Excerpt to read »
BEGIN

The number of people in the world who can be said in “energy poverty,” that is, with little or no modern energy available, is around 3 billion. About 1.5 billion people, according to some estimates, have no electricity at all, and most of the three billion rely on extremely low-tech or non-tech sources of energy for basic needs of cooking and warmth, meaning they burn, wood, straw, or dried animal dung. The smoke and air pollution from these low- and no-tech energy sources are terrible for human health, and for the local environment (especially if people are chopping down every tree in sight).
Naturally Western eco-imperialist do-gooders are horrified at the idea of building power plants, dams, and electricity grids for the world’s poor, and offered as their magic solution “Clean Cookstoves,” complete with a “public-private partnership” launched by Hillary Clinton! These mini-stoves were supposed to provide “clean and cheap” energy for very poor people in the developing world. Almost 30 million of these magic stoves have been distributed since 2010.
Here’s what the Washington Post reported about them last fall:
Of those 28 million cookstoves, only 8.2 million — the ones that run on electricity or burn liquid fuels including liquefied petroleum gas (LPG), ethanol and biogas — meet the health guidelines for indoor emissions set by the WHO. The vast majority of the stoves burn wood, charcoal, animal dung or agricultural waste — and aren’t, therefore, nearly as healthy as promised. Although these cookstoves produce fewer emissions than open fires, burning biomass fuels in them still releases plenty of toxins. “As yet, no biomass stove in the world is clean enough to be truly health protective in household use,” says Kirk Smith, a professor of global environmental health at the University of California at Berkeley and the leading health researcher on cookstoves.

END

Stored data:
BEGIN

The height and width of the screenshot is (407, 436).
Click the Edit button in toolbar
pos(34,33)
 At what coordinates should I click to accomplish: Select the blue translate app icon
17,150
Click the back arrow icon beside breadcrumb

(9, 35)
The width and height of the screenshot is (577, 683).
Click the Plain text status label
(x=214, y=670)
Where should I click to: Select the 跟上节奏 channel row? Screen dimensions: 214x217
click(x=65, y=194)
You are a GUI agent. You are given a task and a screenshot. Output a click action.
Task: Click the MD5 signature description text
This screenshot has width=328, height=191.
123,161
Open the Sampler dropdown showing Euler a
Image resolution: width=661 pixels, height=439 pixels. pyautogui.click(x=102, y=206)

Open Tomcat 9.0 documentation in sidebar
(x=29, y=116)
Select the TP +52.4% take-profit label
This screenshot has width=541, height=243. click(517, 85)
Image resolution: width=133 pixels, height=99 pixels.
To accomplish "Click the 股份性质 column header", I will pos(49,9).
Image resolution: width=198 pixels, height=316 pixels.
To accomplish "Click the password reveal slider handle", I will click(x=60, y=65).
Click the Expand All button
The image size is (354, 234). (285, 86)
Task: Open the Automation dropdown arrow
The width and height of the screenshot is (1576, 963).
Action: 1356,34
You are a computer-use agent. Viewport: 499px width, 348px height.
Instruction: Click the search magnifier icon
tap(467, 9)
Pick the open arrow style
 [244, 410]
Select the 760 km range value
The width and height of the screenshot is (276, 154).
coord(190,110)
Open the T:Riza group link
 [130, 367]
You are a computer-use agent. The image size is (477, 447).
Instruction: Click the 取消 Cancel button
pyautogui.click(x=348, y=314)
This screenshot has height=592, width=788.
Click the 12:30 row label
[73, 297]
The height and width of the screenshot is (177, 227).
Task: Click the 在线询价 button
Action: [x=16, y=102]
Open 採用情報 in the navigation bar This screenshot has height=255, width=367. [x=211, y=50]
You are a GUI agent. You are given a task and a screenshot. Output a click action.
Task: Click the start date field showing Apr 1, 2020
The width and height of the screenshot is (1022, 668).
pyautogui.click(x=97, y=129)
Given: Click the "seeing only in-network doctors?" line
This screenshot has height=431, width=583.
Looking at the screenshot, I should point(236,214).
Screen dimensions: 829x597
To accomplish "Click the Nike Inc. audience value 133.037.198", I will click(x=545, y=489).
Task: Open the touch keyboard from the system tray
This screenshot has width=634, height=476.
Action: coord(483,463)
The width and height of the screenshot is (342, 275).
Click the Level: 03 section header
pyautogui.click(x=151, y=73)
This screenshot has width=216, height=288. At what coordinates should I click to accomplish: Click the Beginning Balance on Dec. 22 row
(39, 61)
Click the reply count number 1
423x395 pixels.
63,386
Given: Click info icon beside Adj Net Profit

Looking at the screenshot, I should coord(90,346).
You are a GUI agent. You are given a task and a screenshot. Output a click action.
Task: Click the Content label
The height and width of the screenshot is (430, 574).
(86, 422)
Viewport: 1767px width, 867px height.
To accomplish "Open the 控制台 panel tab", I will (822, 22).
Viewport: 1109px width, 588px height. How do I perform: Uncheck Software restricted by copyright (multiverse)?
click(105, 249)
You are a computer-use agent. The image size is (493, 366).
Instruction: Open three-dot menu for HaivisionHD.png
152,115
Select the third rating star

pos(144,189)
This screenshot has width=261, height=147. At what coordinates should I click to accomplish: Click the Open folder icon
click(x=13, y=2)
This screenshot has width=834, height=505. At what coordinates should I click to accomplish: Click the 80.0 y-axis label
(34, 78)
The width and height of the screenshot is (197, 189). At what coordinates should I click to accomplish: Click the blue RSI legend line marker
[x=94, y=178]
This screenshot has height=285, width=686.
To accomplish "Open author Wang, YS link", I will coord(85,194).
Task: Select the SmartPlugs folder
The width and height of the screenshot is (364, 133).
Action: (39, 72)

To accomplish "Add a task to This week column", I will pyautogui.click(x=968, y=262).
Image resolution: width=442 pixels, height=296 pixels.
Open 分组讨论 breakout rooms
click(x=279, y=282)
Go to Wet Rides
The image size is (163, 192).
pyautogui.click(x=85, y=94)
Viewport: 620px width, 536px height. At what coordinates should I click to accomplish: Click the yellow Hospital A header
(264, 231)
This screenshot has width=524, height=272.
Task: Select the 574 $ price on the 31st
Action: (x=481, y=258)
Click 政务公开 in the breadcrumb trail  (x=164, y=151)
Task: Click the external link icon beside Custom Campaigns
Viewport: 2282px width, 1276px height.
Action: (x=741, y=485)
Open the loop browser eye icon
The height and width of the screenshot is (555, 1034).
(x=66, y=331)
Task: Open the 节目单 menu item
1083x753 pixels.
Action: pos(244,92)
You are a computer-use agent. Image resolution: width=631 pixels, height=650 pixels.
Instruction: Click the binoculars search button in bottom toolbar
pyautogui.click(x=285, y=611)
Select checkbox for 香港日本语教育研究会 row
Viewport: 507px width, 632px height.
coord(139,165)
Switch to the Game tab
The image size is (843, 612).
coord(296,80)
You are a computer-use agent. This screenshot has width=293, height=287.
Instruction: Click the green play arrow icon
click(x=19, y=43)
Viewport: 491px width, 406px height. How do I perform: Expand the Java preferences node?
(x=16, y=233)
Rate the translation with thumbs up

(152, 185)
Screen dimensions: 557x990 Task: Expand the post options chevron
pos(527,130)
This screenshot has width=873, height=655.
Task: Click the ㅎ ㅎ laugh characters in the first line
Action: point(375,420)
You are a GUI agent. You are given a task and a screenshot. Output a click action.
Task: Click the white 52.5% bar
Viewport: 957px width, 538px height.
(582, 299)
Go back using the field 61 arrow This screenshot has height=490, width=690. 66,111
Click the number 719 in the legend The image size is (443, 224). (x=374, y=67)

END

Tasks to perform »
1) Reproduce verbatim the portion of the passage on cookstoves that begins with the words "Naturally Western eco-imperialist" and ends after the words "distributed since 2010.".
2) Render the following sentence from the passage on cookstoves into Spanish: "Although these cookstoves produce fewer emissions than open fires, burning biomass fuels in them still releases plenty of toxins."

Answers below »
1)
Naturally Western eco-imperialist do-gooders are horrified at the idea of building power plants, dams, and electricity grids for the world’s poor, and offered as their magic solution “Clean Cookstoves,” complete with a “public-private partnership” launched by Hillary Clinton! These mini-stoves were supposed to provide “clean and cheap” energy for very poor people in the developing world. Almost 30 million of these magic stoves have been distributed since 2010.

2) Aunque estas cocinas producen menos emisiones que los fuegos abiertos, quemar combustibles de biomasa en ellas sigue liberando muchas toxinas.